2 minute read
neural networks and cybersecurity
MEHLIKA ERCAN
by Mehlika Ercan, Cyber Security Analyst
It is a fact that, with the development and spread of information technologies in recent years, malicious software that threatens information systems has increased and become more diverse. Having a flexible and multi-layered security strategy is critical to preventing damage to company networks, but damage to healthcare or nuclear systems can have more dangerous consequences. In the past cyber attacks have been prevented before they caused major catastrophes. However, today’s cyber criminals are not merely stealing data or cause overt damage: their focus is on data manipulation, a form of cyber attack that can be more destructive and more deadly.
There are insufficient people with the experience and skills to ensure the confidentiality and integrity of critical infrastructure systems, networks and data in these sectors. Artificial intelligence is proving a valuable tool to supplement these limited resources.
WHAT IS AN ARTIFICIAL NEURAL NETWORK?
Artificial intelligence mimics the human brain’s functionality and connectivity. The human brain consists of neurons with dendrites and axons. Dendrites bring information to the cell body and information passes through the axon. The information is then transferred to the dendrites of another neuron at the synapse, which is a small gap between the axon of one neuron and the dendrites of the other neuron.
Artificial neural networks (ANN) are comprised of node layers that have an input layer, one or more hidden layers, and an output layer. There are connection between nodes, or artificial neurons, and each has an associated weight and threshold. To
Deep Neural Network
activate a node and send data to the next layer of the network the output must be above the specified threshold value.
A convolutional neural network (CNN) is a class of artificial neural network. It has convolution layers, fully connected layers and pooling layers.
Recurrent neural networks (RNN) have a unique loop structure of memory units that store data from past inputs or the hidden layer’s current state. Because the output depends on earlier inputs, an RNN can train sequential data.
Deep neural network (DNN) (also known as deep structured learning) is a machine learning technology with many hidden layers.

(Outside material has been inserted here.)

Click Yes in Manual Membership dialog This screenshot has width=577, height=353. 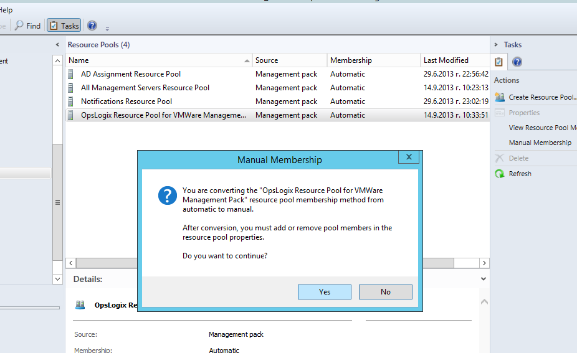tap(324, 292)
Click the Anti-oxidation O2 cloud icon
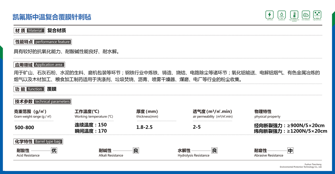Screen dimensions: 335x174 (x=306, y=15)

WHY ARTIFICIAL INTELLIGENCE IS IMPORTANT FOR CYBERSECURITY
Signature based detection is not a good way to catch zero-day attacks. However, artificial neural networks (ANNs) can improve the performance of intrusion detection system (IDS), security information and event management (SIEM) tools and extended detection and response (XDR) tools.
CASE STUDY
Shun Tobiyama and coresearchers from Japan’s Nagoya University and NTT Secure Platform Laboratories investigated the use of CNNs, DNNs and RNNs to detect malware.
They obtained 26 malware files from the NTT labs, ran these malware files and some benign files though a Cuckoo Sandbox to obtain 81 malware process log files and 69 benign process log files for training and validation.
As a result of their research they proposed an AIbased technique for malware detection that would use a RNN to construct a behavioural language model of the malware, extract behavioural features and generate feature images. These feature images would then be classified by the CNN. Details of their research were presented at the IEEE’s 40th Annual Computer Software and Applications Conference, 2016 in a paper Malware Detection with Deep Neural Network Using Process Behavior.